Jacqueline frowned. “Anyway, what I was going to say was that you need to go out, have a drink or two, and just de-stress."
"I tried that already."
"But you didn’t try it Legate style," Jacqueline said, grinning in such a way that Charlie was immediately reminded of Jack and immediately concerned.
"What are you getting at?"
"Sometimes, Dite, Xander, and I go out and about and just kinda, you know, have some drinks and de-stress together."
"How is it different from what I would do with Cass and Brian and Derrick?"
"Because we're magical! We're headed out at eight tonight. We'll swing by here to pick you up. Sound good?"
Charlie had thought for a moment. It couldn’t hurt, he thought. What’s the worst that could happen while out with three super powerful magical people?
"You know what, yeah. Yeah! It does sound good. I'll see you then. What should I wear?"
"Casual dress. We usually go bar hopping in the Southern Province, so it'll be warm."
"Alright. Warm place, drinks with friends, some cool magical shenanigans…I'll be ready right at 8!"
"Cool! We'll see you then!" Jacqueline said, winking and disappearing.
---
That was how it had started, Charlie recalled clearly, as he poured himself a glass of water and helped himself to plain toast. He sat back down on the couch, wrapping the blanket around him again and eating the toast, despite his stomach's protesting. He wondered if they had any Gatorade left in the house, and headed back into the kitchen to grab some (if there was any) as well as two aspirins.
Lack of food and dehydration taken care of, he popped the aspirins and lay back down on the leather couch, the surface cool to his touch and the couch very soft (as it was a hand-me-down).
That should take care of this headache, he thought, closing his eyes as the night began to come back to him, piece by piece.
---
He knew he had felt some regret as he had realized what he had agreed to. But the truth was, studying had him stressed to the max and he had needed some unwind time—and time away from his housemates, of course. It was why he had been up at the Pole, after all.

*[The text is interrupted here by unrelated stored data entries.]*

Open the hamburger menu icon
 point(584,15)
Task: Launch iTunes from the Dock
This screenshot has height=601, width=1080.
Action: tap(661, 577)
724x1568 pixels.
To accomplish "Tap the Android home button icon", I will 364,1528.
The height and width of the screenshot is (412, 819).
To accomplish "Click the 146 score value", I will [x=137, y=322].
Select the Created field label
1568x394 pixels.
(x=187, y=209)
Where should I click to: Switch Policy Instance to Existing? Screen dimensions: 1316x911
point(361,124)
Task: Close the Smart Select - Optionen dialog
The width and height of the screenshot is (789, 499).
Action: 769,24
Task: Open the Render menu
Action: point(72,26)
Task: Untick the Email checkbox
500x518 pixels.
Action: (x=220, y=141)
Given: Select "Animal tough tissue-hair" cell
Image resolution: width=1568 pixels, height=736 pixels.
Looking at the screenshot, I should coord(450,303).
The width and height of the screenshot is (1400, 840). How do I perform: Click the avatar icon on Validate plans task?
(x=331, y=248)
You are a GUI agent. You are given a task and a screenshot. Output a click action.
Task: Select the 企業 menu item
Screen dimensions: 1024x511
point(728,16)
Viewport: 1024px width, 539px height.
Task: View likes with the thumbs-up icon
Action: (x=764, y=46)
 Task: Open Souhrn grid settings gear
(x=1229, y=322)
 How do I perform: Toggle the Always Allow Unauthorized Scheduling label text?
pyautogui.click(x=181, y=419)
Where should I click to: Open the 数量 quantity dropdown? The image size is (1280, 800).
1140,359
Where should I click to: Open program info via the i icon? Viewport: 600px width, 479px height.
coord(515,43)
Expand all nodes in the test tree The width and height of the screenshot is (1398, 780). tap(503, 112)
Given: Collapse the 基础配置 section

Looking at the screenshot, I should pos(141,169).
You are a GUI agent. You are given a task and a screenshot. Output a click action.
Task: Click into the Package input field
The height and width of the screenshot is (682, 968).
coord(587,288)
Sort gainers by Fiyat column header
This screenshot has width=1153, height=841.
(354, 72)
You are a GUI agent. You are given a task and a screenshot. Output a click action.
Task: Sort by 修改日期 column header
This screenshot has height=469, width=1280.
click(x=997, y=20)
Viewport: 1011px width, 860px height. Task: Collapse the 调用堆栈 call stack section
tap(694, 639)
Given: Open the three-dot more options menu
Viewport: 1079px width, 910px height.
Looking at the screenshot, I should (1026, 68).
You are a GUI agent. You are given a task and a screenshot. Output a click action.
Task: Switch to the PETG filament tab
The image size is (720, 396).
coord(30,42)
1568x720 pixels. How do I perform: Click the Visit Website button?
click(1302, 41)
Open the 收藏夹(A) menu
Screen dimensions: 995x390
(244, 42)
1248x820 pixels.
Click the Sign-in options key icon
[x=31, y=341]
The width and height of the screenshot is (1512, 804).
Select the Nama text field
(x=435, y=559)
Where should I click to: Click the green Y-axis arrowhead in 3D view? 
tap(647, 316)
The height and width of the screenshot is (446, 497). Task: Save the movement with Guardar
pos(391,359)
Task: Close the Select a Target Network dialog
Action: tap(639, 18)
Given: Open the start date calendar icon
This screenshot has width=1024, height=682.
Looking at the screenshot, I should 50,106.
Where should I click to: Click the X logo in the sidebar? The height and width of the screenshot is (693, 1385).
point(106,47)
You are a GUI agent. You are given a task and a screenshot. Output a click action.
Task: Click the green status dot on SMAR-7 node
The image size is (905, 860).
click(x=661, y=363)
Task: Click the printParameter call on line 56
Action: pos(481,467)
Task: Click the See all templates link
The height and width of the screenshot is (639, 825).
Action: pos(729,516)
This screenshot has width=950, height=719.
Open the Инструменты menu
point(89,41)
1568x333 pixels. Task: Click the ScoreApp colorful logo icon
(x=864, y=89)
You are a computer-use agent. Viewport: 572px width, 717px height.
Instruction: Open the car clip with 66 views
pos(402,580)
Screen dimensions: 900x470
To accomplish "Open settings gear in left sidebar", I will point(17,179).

So, telling himself that this was a good idea, and it would go alright, Charlie threw on a pair of shorts and a nice plain band shirt, and waited for his ride.
At 8 o'clock sharp when he heard the loud swish of large wings, felt a chill in the air, and remembered that really cool dream he had had the other night where he was James Bond, he realized that his ride had arrived.
"Hello, anyone home?" Xander called out.
"Yeah, just a sec!" Charlie shouted back.
"Jacqueline! Isn’t that rude?”
"It’s not like they lock the doors here at the Pole,” the sprite replied, sliding into the kitchen. "What up Charlie boy?"
"Why do you keep calling me that?" He asked, eyes focused on the note he was writing for Dad and Carol.
"I like the sound of it,” she said.
Charlie briefly looked up, skeptical.
“Okay, fine! You got me. I have not yet worked out a good nickname for you. Or at least, one that you would find nice. That’s all I’ve got at the moment," she finished with a sheepish shrug.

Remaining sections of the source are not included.